[Haskell-cafe] Bracket around every IO computation monad

Mitar mmitar at gmail.com
Tue Nov 16 09:57:15 EST 2010


Hi!

On Tue, Nov 16, 2010 at 2:05 AM, Bas van Dijk <v.dijk.bas at gmail.com> wrote:
> The assumption being that Mitar's Nerves are scarce resources (like
> files for example). Meaning:

Yes. My nerves are really a scarce resource. ;-) And I haven't yet
heard anybody comparing them to files. I heard that they are short and
sometimes people step on some of them. But not that they are like
files. ;-) I have to tell this to my fellow neuroscientists. This is a
whole new paradigm. ;-)

But yes, Nerves were modeled by looking at file handles. And were also
made so that they fit nicely into the "bracket" function. They are
mostly a wrapper around scarce resource (like display, complex
computation (CPU), sensors and similar). This is why there has to be
some preparation and cleanup.

In fact your approach opens a whole new idea for me. Because currently
my whole main program was:

attach everything together, if error while attaching cleanup and exit
wait until everything lives/works or until an error
cleanup everything and wait until everything is really cleaned up
exit

The whole main program just prepares my generic data-flow computation
framework I am developing. So that attaching is how all flows (called
Nerves) are interconnected and then you let it live and process.

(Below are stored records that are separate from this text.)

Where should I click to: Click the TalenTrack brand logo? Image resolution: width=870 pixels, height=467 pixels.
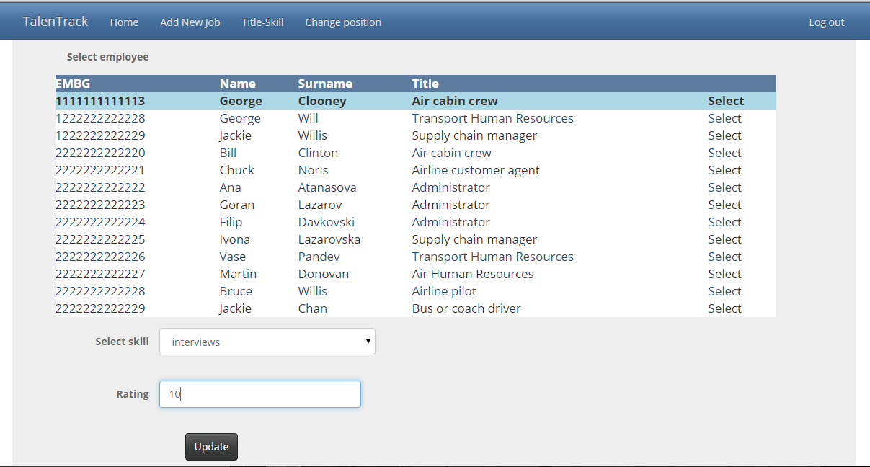tap(56, 22)
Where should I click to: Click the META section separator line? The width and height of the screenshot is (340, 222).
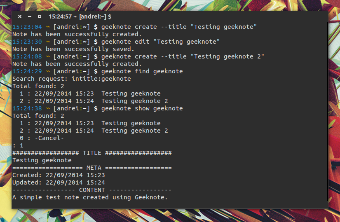pos(92,168)
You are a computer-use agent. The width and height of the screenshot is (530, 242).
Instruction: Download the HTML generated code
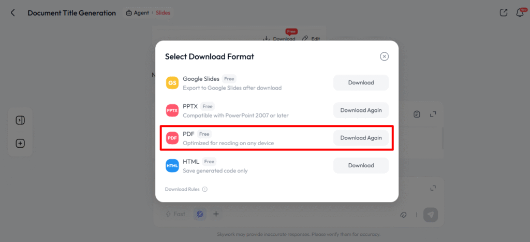[x=361, y=165]
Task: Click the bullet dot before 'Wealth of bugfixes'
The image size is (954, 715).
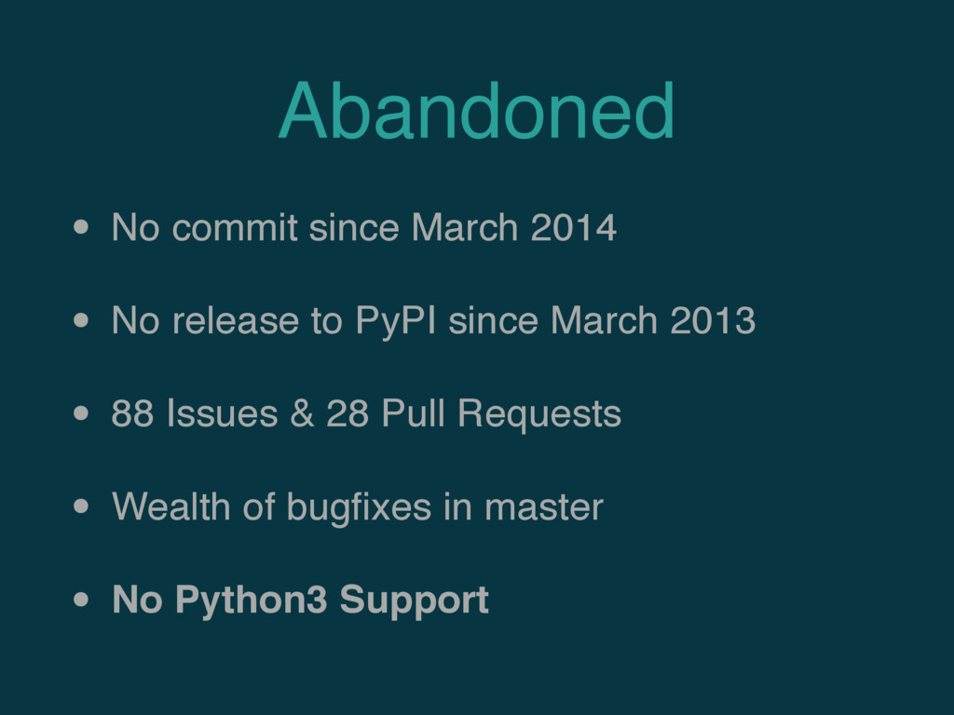Action: coord(81,506)
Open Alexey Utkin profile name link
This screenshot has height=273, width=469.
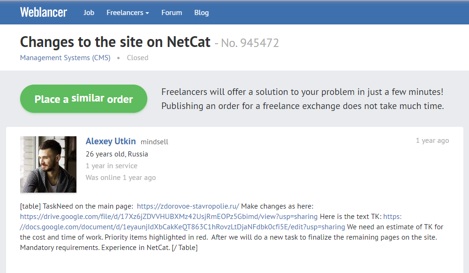pos(111,141)
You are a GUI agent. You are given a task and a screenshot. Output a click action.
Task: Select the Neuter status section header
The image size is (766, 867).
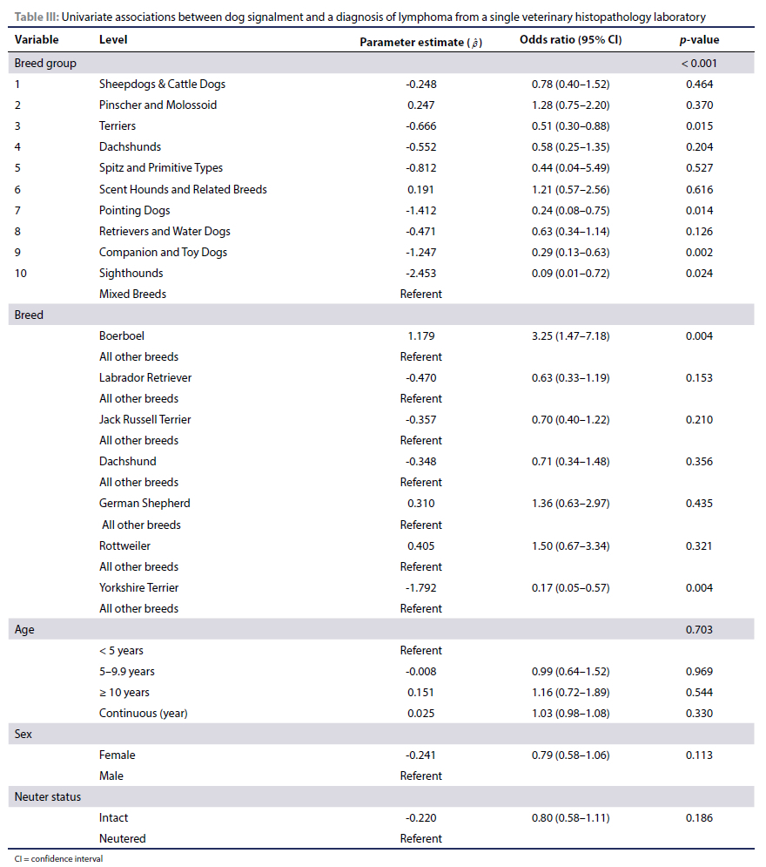click(49, 796)
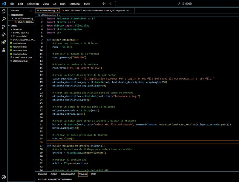Open the Terminal menu
239x182 pixels.
(74, 4)

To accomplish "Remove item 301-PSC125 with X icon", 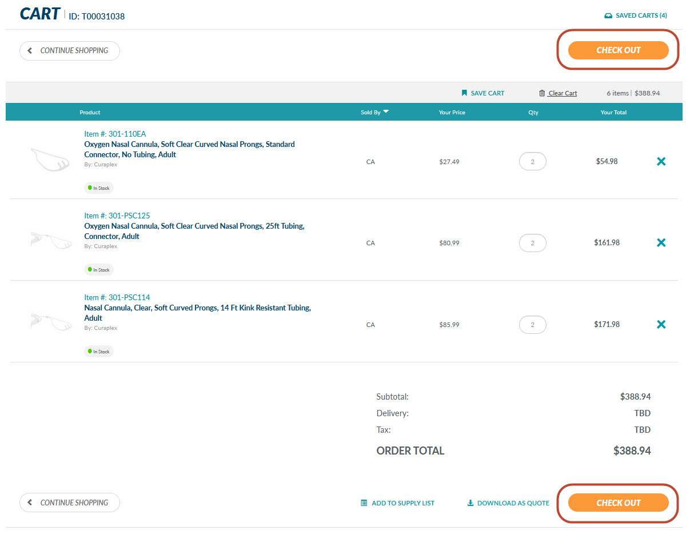I will coord(661,243).
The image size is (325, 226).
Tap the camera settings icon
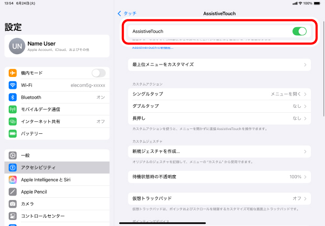(x=13, y=203)
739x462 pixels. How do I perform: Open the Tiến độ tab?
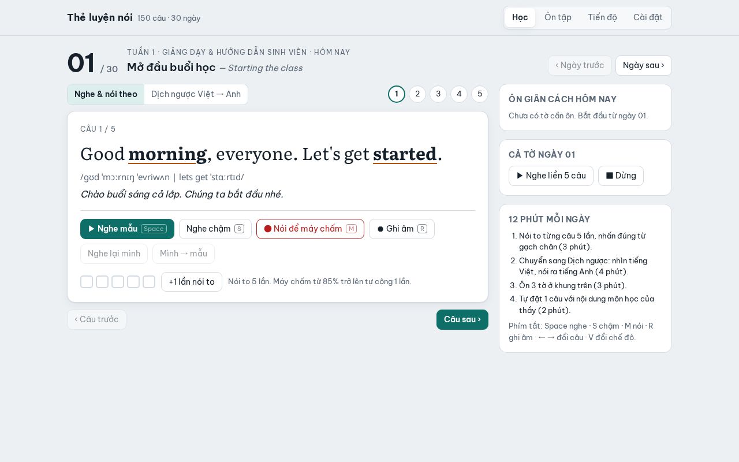[602, 17]
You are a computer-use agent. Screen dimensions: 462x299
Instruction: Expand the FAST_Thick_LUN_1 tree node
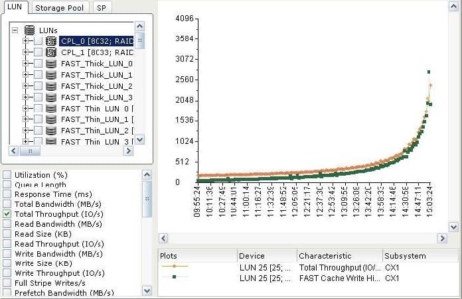26,75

So your approach is interesting because I could do cleanup at one
place, and it wouldn't matter if I am doing this in the "attach" phase
(which this thread is about) or any other phase.

> someOperation :: LiveNeuron n -> IO ()
>
> (I'm not sure Mitar actually has this...)

No. In fact Neurons are defined with an operation they do. You just
feed them with data and they output data. In main program you do not
do operations over them. You just grow/prepare them and
attache/interconnect them.

> 4) It's important not to leave handles open (or in this case leave
> nerves attached) when they don't need to be. In the case of files when
> you leave a file open when you're not using it anymore, other
> processes may not be able to use the file.
>
> (I'm not sure this is a requirement for Nerves...)

It is. Because they encapsulate also complex resources like sensors,
cameras, displays, keyboard and similar things. (But they can also be
quite low-level too.)

> (Again, I'm not sure a similar requirement exists for LiveNeurons)

It does. Once things are cleaned up there should be no other use of them.